Feel free to move this if it should go somewhere else :/
I've been studying animal nutrition and learned a really cool formula from the IWRC manual to figure out how many kcal / day and grams per feeding various animals need, and decided to try it on my snake, and it actually worked! It's a lot of math, but it's here if your interested (the 10-15% is way easier)
The formula: taxonomic constant x (weight in kg)^0.75 x 1.5 x physiological factor = kcal/24 hours
- the taxonomic constant for ectotherms is 10
- I used the 'growth' range of the physiological factor which is 1.5 to 3.0 (it changes if the animal is sedentary/sick/injured/trying to gain or loose wt)

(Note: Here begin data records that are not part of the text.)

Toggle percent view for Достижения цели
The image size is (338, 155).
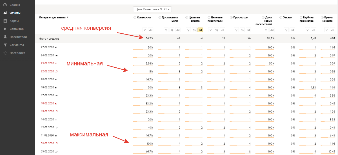[172, 30]
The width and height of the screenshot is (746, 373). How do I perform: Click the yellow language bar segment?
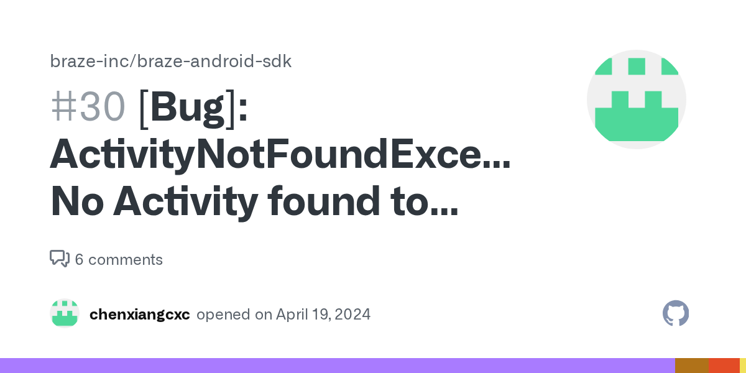tap(743, 366)
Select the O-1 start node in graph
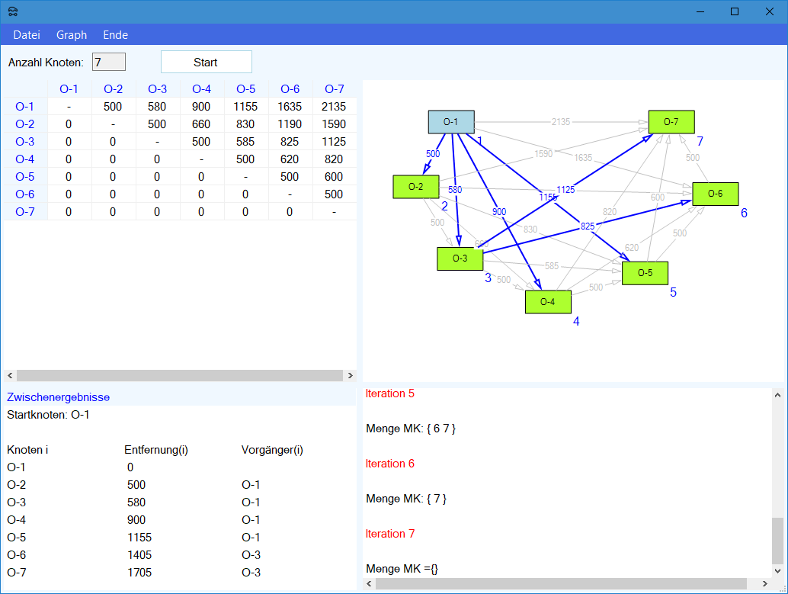Screen dimensions: 788x594 point(451,122)
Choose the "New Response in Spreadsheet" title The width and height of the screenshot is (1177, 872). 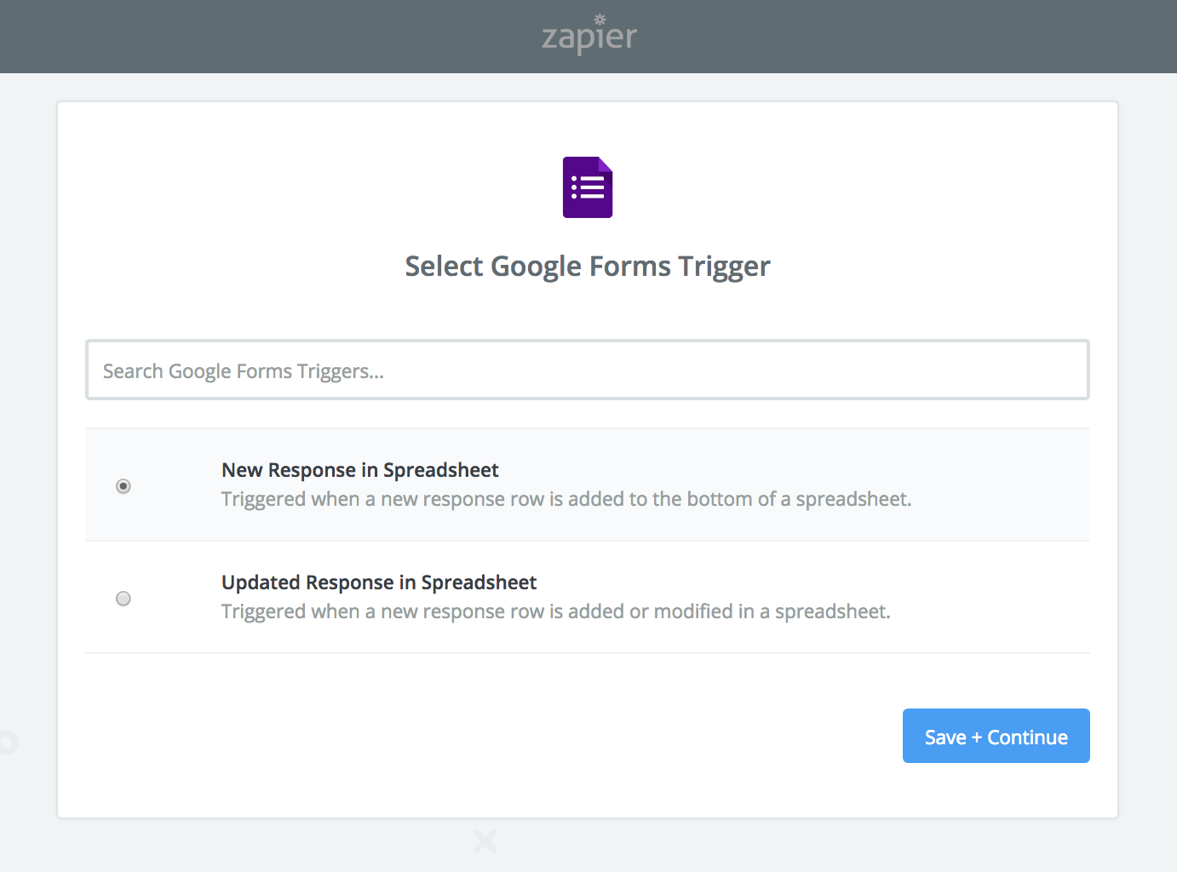click(x=359, y=470)
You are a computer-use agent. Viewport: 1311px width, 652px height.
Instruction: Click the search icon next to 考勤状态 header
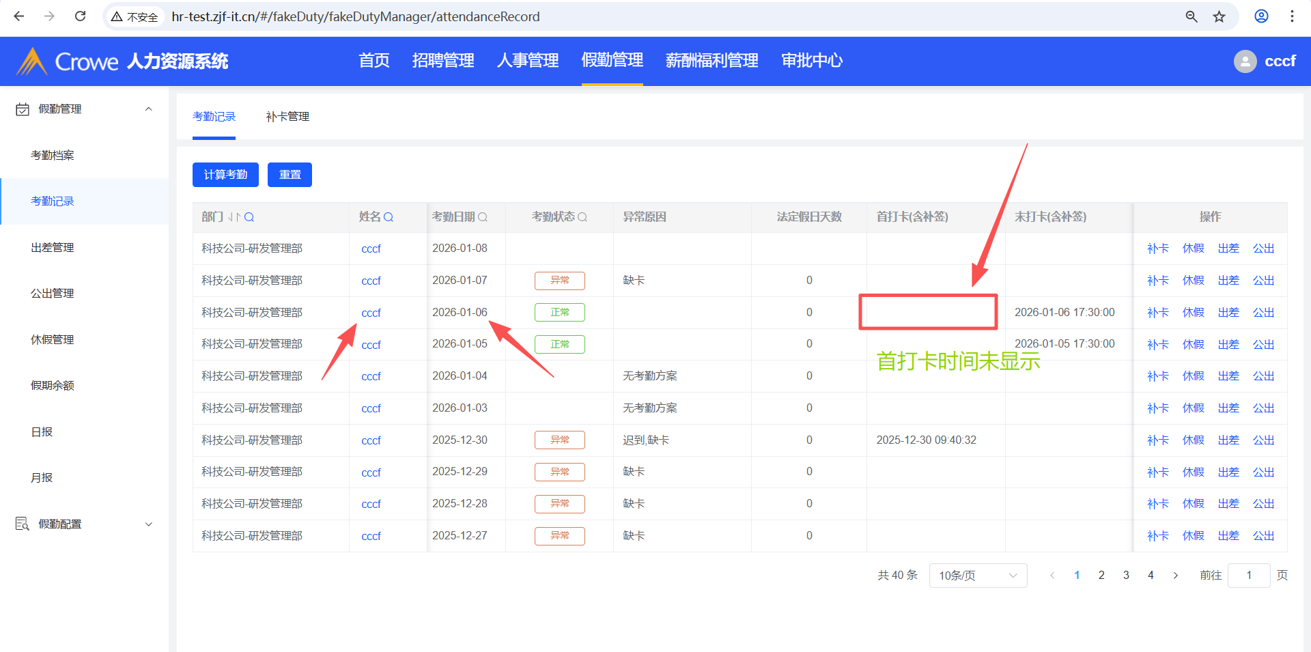(582, 217)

- my snake weighs 345g or 0.345 kg
- he eats whole rats that are between 10g and 50g and the break down for the nutrition of this prey is (prey size and type changes all these factors too):
Dry Matter 30.00%, protein 16.83%, fat 8.25%, calcium 0.62%, phosphorus not given, g/kcal 1.67
Step 1: BMR (basal metabolic requirement) = taxonomic constant x (weight in kg)^0.75
(10)x(0.345 kg)^0.75
(10)x(.4502)
BMR=4.502
Step 2: MMR (maintenance metabolic requirement) = BMRx1.5
(4.502)x(1.5)
MMR= 6.753
Step 3: Kcal/day: Calculate the animal's daily requirements (range) based on physiological factor
MMR x physiological factor
(6.753)x(1.5) (6.753)x(3.0)
=10.1295 kcal/day =20.259 kacl/day
Step 4: Convert kcal/day to g/day
(10.1295 kcal/day) / (1.67 kcal/g) = 6.0656 g/day
(20.259 kcal/day) / (1.67 kcal/g) = 12.1311 g/day
Since I am feeding every 5 days, you multiply the g/day by 5 to get the total grams of rat he needs per feeding.
(6.0656 g/day)x(5)= 30.328g or ~30g
(12.1311 g/day)x(5)= 60.6555g or ~61g
Now this is close to a 9% to 18% of body weight of prey per feeding, rather than the much more common 10-15% of body weight of prey per feeding, but I was surprised at how close it came. This might be where this 'rule' for a growing snake came from...I'm not really a math nerd, I promise.